━━ Text extract ━━
Monthly Archives: July 2013

Williamsburg, the Journey Continues. My Grandfather’s Grotto…

In 1966 John Sebastian penned a number one hit song for his group The Lovin’ Spoonful titled, “Summer in the City.”  The lyrics aptly state:

Hot town, summer in the city . Back of my neck getting dirty and gritty . Been down, isn’t it a pity?  Doesn’t seem to be a shadow in the city. All around, people looking half dead, walking on the sidewalk, hotter than a match head!”

I bring this up because it not only conjures up the true feeling of a stifling hot summer day in an urban jungle but because when James and I went to Williamsburg to revisit my childhood, New York City had begun the biggest heat wave it had known in years and it was precisely how the two of us felt. I was unable to get the song (which by the way, Rolling Stone Magazine ranked #401 of the 500 greatest songs of all time) out of my head. Needless to say that as a coupe of overweight, out of shape, middle-aged men suffering from a number of ailments not the least of which is high blood pressure, we were uncomfortable to say the least.

That said, there was still a very important place for me to revisit. In 1938, my grandfather Vito Abate, built an incredible grotto on the grounds of his local parish church, Saint Francis of Paola. Yes I know that this is the third church I mentioned in as many blogs, but there ARE that many Catholic churches in the area. It seems as though you stumble across another one every few blocks or so. The remarkable thing is, as a child, every one of them was packed full for each and every mass! Anyway, I digress… I knew that I absolutely had to take James to see my grandfather’s work no matter how oppressive the heat.
━━━
━━ Recorded information ━━
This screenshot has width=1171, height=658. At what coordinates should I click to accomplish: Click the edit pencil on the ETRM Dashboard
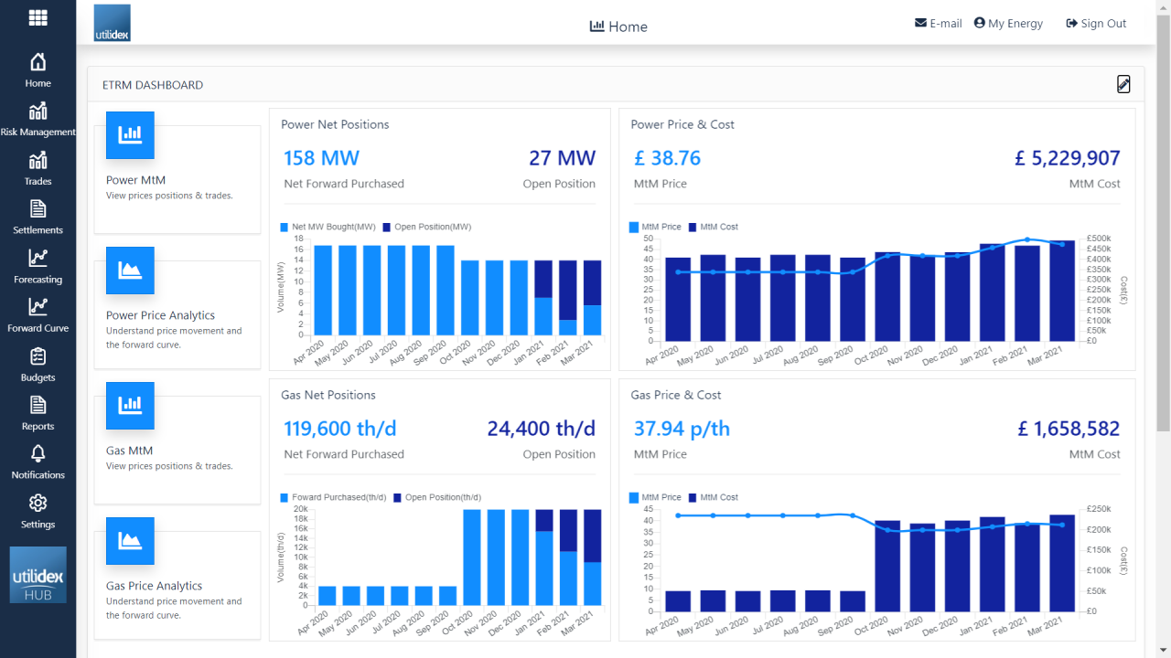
━━━
◆ Task details:
Can you extend the blog post about revisiting Williamsburg and the grandfather's grotto, starting right after its final sentence?

◆ Answer below:
After stopping off (even further north on Bedford Avenue) we took a break to cool off and grab a bite to eat. We found a cute little place called, “Sweet Chick” that is known for their chicken & waffles. Outside the shop sat one of the famous food-trucks “Van Leeuwen’s Ice Cream” that was preparing for what was sure to be a huge crunch on this big feast day. After taking some time to share a scone, a couple of tall iced teas, and of course some chicken and waffles, we were ready to do an about face and head south to Conselyea Street, where St. Francis church is located.

Sweet Chick Restaurant on Bedford Avenue

Sweet Chick Restaurant on Bedford Avenue

Chicken & Waffles

Chicken & Waffles

As a child I remember passing by the structure thinking “oh, that’s grandpa’s grotto,” but because I was only a child, I was unable to truly appreciate the craftsmanship or the incredible hard labor of love it took to complete the task.

Please allow me to tell you about my grandpa.

Vito Abato was born in Italy and immigrated to the United States in the early 1900’s. He settled in Williamsburg, Brooklyn and was drafted into WW1 shortly after marrying his wife Maria Petrocelli. A spelling error on a US army document changed his last name from Abato to Abate. Vito’s battalion was captured by enemy forces who attempted to execute them by lethal gas. Left for dead, Vito actually survived and was later awarded a medal of honor for his plight. The gas however did do irreversible damage to Vito, causing him to become yet another disabled veteran casualty of that Great War. Never one for self-pity, Vito worked wherever he could to raise money to support his wife and six children. He and Maria scrimped and watched every cent of his meager earnings, eventually saving enough money to fulfill the “American Dream,” when they opened a small mom and pop’s grocery store. However the couple eventually lost everything during the depression, when they freely gave away the store’s stock to the struggling families in the neighborhood. I remember asking my grandmother why they gave away all the food. Her answer was simple, “These were the people of my neighborhood. Their children were hungry and I had shelves of food. What else could I do?”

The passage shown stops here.